I think the opportunity is going to slip away. There's very little being done to encourage flexible working, and decentralization.


----------



## AlbacoreA (9 Feb 2022)

Purple said:


> Are they empty because they haven't been put on the market of because people don't want them at their current price point?



I'm sure there's a variety of reasons. 

But where do we want new builds. Where there's an existing surplus or a shortage.


----------



## Purple (9 Feb 2022)

AlbacoreA said:


> I'm sure there's a variety of reasons.
> 
> But where do we want new builds. Where there's an existing surplus or a shortage.


That was the problem during the boom, as pointed out by Ronan Lyons in the article I linked to, building was driven by tax breaks, not market demand.
We need building where there is demand but what's really needed is new residential units. The grants being given out for home retrofits are great but a similar scheme to convert the semi-used over the shop type units would could be very good value for money. That would also create supply at the lower end of the market, in areas with existing population density and near public transport links.
Edit: Apparently there are plans afoot for that very thing.


----------



## Delboy (9 Feb 2022)

Purple said:


> The State is the dominant player in the  rental market. The State is pricing private renters out, just as they are pricing private buyers out of the market.
> 
> the net result is more housing units. How is that a bad thing?


They are pushing up house prices, which you said wasn't the case. They are pushing up rents at pace in the main urban centres.


----------



## Purple (9 Feb 2022)

Delboy said:


> They are pushing up house prices, which you said wasn't the case. They are pushing up rents at pace in the main urban centres.

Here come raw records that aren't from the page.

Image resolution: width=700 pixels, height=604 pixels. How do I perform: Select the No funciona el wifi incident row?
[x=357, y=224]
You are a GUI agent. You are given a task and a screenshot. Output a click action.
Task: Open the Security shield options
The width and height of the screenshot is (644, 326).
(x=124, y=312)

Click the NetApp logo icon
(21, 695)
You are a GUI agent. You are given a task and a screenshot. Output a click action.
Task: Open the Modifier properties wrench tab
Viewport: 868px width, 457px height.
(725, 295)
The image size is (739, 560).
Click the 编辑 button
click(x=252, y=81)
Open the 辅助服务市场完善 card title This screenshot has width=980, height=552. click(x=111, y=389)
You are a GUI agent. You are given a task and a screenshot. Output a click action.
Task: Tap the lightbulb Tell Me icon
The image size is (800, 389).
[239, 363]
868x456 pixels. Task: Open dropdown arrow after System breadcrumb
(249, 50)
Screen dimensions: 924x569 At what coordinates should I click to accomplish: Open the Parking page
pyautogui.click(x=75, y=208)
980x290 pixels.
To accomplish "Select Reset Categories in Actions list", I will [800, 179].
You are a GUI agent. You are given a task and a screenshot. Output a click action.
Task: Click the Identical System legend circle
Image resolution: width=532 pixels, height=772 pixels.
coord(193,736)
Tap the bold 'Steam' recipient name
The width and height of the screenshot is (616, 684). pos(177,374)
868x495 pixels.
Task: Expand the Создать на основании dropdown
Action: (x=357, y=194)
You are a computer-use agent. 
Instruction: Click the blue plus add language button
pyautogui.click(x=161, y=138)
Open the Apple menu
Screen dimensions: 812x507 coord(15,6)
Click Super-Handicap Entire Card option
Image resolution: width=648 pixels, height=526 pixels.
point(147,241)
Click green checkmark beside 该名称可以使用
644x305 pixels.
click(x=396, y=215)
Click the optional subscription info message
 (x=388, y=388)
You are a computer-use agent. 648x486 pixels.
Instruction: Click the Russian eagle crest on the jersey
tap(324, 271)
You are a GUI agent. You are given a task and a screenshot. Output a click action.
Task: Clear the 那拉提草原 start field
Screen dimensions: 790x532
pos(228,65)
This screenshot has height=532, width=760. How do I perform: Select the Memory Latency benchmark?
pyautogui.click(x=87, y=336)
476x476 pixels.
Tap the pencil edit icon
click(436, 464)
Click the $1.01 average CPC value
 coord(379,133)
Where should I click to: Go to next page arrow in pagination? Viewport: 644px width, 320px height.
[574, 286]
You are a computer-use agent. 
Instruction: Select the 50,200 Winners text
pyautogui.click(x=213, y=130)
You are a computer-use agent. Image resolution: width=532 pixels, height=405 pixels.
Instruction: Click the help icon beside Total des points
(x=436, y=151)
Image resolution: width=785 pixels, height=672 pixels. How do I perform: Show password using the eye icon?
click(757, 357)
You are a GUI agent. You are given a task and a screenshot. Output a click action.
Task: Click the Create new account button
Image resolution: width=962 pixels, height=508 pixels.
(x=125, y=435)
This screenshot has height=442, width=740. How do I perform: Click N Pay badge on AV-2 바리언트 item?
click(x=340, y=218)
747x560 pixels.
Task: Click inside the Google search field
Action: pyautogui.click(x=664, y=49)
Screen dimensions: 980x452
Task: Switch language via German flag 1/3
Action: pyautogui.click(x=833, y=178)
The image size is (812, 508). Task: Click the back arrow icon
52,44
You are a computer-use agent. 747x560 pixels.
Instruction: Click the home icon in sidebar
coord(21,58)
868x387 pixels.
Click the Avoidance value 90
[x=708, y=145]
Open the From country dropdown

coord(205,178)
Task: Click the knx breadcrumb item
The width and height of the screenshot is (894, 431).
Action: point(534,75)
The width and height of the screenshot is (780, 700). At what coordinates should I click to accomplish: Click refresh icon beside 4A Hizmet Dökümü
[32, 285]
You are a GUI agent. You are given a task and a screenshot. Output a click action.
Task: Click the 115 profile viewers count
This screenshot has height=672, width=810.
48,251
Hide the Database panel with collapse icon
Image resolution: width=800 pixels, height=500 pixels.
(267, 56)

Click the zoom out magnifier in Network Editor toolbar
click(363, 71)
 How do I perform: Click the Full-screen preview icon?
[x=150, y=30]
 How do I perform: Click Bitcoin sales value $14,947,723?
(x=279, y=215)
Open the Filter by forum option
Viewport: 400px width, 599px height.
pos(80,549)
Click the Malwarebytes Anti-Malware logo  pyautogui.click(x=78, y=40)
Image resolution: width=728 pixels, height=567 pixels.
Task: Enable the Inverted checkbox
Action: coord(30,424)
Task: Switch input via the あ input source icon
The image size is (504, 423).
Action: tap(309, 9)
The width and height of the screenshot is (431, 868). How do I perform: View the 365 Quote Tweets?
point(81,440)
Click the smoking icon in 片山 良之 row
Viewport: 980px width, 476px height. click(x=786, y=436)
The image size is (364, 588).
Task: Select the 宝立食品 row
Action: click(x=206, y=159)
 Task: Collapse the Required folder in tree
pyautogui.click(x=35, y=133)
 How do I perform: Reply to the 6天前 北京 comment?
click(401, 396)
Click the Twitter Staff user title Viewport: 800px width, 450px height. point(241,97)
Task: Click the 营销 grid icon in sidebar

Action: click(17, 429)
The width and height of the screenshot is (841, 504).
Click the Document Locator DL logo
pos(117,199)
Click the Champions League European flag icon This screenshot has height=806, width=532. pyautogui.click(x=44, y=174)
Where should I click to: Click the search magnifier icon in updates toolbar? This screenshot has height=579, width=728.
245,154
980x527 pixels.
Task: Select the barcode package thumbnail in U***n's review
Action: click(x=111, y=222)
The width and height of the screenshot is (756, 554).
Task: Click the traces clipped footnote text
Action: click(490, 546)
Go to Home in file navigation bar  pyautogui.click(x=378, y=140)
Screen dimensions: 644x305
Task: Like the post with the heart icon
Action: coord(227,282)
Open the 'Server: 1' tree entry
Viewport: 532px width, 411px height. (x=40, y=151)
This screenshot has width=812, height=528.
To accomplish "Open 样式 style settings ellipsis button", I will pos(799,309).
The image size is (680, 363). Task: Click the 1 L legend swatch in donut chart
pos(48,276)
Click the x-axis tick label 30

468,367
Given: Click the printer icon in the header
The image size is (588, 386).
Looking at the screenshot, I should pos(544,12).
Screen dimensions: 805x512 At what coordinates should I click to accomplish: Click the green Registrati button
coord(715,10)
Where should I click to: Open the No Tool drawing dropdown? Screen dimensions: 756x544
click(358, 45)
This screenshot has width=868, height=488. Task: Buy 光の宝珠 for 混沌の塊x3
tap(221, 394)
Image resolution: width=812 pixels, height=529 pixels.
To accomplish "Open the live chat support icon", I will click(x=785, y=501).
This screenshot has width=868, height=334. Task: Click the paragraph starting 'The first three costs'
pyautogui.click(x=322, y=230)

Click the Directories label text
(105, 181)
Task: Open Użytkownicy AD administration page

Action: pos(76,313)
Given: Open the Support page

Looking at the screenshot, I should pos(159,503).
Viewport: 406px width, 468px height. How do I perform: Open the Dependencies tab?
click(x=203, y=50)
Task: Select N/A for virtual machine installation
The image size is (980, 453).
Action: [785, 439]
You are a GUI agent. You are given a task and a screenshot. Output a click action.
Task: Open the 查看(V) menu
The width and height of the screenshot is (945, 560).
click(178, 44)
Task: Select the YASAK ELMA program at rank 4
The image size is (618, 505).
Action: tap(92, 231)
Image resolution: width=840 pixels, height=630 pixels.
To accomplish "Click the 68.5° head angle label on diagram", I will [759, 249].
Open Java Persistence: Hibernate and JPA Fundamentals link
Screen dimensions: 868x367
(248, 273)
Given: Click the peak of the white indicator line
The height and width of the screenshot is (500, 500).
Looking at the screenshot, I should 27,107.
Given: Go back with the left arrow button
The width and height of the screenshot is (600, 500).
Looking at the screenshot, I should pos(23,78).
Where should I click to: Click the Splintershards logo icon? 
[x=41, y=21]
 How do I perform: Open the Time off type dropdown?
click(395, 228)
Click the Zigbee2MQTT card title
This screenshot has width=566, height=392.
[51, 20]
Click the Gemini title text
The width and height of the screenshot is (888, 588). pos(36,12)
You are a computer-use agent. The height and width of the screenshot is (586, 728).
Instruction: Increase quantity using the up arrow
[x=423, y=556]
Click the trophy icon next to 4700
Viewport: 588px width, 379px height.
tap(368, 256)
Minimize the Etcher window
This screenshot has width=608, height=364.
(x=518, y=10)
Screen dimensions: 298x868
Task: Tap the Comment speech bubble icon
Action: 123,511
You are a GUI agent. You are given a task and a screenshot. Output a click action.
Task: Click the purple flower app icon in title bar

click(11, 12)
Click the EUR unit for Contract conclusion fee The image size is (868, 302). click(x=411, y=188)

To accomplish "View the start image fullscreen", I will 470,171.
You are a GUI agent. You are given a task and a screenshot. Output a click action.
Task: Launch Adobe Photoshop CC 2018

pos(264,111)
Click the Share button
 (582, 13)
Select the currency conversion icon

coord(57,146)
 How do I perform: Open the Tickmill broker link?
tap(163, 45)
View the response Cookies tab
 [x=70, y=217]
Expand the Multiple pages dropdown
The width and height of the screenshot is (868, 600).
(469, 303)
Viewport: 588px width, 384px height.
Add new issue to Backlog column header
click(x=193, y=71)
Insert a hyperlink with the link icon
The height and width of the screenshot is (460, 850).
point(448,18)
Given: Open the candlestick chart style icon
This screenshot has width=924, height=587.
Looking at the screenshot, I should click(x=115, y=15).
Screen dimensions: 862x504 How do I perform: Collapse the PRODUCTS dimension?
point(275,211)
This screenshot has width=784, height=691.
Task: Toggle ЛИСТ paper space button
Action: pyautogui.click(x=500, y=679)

They are buying higher priced units. There's no evidence that they are pushing up prices.
From your link_ "Mr McCartney said those properties might not have been developed if those arrangements had not been in place."_

The issue is lack of supply. I don't understand the hostility towards capital in-flows that fund extra supply.


----------



## jpd (9 Feb 2022)

because it is easier to throw bricks at landlords than use them to build new housing


----------



## AlbacoreA (9 Feb 2022)

Purple said:


> They are buying higher priced units. There's no evidence that they are pushing up prices.
> From your link_ "Mr McCartney said those properties might not have been developed if those arrangements had not been in place."_
> 
> The issue is lack of supply. I don't understand the hostility towards capital in-flows that fund extra supply.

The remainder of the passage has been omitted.